What needs to be done:
Decide whether each statement below agrees with the text on India's oil spill contingency planning, and support each yes or no with the deciding words of the text, quoted exactly.
(a) The National Oil Spill Disaster Contingency Plan was adopted in 1996.
(b) By the annual meeting held in August 2016, most of the states and union territories with major ports had an approved Local Contingency Plan in action.
(c) Local Contingency Plans are state-level plans that work in coordination with port-level plans.

Text segment:
Coast Guard has repeatedly brought up the need of Local Contingency Plans (LCPs) for the proper functioning of the national plan National Oil Spill Disaster Contingency Plan. The recent oil spill off the Chennai coast makes this painfully obvious The Chennai oil spill which occurred after a collision between two tankers at the Kamraj Port in Ennore brings back into sharp focus India’s preparation to handles disasters from its port developments.

The National Oil Spill Disaster Contingency Plan (NOS DCP) was adopted way back in 1996. The plan has been reviewed and revised periodically to reflect international safety standards and provisions according to the Union Ministry of Shipping and Indian Coast Guard, in charge of oversight and implementation.

The review process has been going on for two decades now, but one of its most important requirements is still virtually absent. The Indian Coast Guard has repeatedly brought up the need of Local Contingency Plans (LCPs) for the proper functioning of the national plan. LCPs are state-level plans for containing and cleaning oil spills which work in coordination with port-level plans and state disaster management units.

Until the most recent annual meeting of the NOS DCP held in August 2016, only Goa out of the 9 states/union territories that house major ports had furnished a plan that had been approved and set into action. Without this intermediate level of planning, the broader national plan becomes unattainable and is only worth the paper it has been printed on. The most recent oil spill off the Chennai coast makes this painfully obvious.

Dataset excerpts:
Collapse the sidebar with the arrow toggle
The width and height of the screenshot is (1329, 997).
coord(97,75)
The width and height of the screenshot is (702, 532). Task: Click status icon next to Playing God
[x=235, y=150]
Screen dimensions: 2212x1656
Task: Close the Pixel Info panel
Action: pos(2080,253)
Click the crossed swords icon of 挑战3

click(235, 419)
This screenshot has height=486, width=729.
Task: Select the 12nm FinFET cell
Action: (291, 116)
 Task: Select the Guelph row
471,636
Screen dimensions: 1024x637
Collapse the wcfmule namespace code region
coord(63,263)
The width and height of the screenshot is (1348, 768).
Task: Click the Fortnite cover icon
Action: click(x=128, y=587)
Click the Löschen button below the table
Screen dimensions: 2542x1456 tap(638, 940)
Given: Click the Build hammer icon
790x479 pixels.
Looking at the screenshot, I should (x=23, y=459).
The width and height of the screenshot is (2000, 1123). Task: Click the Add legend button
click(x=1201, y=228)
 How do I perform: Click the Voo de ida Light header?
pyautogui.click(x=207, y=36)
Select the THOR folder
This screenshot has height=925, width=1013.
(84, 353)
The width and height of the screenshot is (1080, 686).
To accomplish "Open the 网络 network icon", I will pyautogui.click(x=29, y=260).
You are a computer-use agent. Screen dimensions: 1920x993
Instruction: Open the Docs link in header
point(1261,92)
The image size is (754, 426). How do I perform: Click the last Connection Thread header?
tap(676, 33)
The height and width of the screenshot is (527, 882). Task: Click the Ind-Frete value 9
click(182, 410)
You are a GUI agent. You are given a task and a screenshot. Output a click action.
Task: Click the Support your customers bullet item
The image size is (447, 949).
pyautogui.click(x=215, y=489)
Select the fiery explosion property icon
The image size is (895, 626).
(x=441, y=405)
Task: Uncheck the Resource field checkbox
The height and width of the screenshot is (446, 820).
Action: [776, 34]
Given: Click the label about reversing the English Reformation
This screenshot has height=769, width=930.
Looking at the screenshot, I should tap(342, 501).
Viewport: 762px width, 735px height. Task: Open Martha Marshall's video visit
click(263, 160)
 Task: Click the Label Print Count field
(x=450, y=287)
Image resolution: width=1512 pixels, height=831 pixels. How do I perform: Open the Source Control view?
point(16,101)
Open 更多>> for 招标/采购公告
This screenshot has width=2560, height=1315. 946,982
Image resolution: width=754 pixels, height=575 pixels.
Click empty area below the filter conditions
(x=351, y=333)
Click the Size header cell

Finished answer:
(a) Yes: "The National Oil Spill Disaster Contingency Plan (NOS DCP) was adopted way back in 1996."
(b) No: "only Goa out of the 9 states/union territories that house major ports had furnished a plan that had been approved and set into action."
(c) Yes: "LCPs are state-level plans for containing and cleaning oil spills which work in coordination with port-level plans and state disaster management units."